> [What to work on] When you spot the word "will" in a line of the data below, copy that line.

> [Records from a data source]
*****
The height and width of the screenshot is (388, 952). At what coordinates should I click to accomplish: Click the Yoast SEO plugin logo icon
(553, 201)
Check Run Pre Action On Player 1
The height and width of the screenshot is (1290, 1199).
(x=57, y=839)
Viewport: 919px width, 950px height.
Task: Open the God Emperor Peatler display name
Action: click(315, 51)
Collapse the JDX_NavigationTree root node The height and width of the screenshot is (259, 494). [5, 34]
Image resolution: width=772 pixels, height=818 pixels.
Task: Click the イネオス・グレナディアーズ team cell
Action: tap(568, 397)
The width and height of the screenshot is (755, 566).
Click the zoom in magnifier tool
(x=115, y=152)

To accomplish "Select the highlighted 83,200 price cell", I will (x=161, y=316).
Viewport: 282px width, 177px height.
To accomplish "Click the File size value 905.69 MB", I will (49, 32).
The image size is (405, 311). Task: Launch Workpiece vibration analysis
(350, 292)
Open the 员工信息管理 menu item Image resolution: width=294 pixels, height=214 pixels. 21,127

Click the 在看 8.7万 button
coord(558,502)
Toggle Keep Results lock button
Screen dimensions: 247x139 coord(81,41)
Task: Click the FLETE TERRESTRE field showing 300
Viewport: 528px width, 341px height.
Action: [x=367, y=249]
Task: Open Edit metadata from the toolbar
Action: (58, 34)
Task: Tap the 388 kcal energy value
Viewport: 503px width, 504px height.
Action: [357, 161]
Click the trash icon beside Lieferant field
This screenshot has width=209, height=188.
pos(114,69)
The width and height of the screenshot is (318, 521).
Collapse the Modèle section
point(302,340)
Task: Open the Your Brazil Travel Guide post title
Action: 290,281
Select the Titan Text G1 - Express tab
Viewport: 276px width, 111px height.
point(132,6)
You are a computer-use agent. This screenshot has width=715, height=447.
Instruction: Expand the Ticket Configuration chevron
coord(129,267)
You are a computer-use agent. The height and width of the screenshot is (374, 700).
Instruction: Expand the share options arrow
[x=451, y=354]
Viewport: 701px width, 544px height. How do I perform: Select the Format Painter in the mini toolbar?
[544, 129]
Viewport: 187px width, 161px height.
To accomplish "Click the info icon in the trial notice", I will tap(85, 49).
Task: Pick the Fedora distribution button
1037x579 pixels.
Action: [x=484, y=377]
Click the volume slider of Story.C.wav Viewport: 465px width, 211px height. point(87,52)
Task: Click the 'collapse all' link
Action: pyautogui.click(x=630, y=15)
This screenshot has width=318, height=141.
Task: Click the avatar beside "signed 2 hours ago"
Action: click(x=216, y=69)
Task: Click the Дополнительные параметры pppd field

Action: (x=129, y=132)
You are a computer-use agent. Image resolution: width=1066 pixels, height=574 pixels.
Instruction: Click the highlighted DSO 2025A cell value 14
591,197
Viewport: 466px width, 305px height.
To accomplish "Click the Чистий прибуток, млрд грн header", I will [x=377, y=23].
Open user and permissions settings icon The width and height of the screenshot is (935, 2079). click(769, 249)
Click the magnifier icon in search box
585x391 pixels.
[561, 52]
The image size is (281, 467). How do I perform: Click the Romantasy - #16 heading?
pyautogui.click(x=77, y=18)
*****
> [Exercise response]
To accomplish "Select the highlighted 83,200 price cell", I will (x=161, y=316).
To accomplish "Click the File size value 905.69 MB", I will (49, 32).
To accomplish "Click the info icon in the trial notice", I will tap(85, 49).
To accomplish "Click the Чистий прибуток, млрд грн header", I will [x=377, y=23].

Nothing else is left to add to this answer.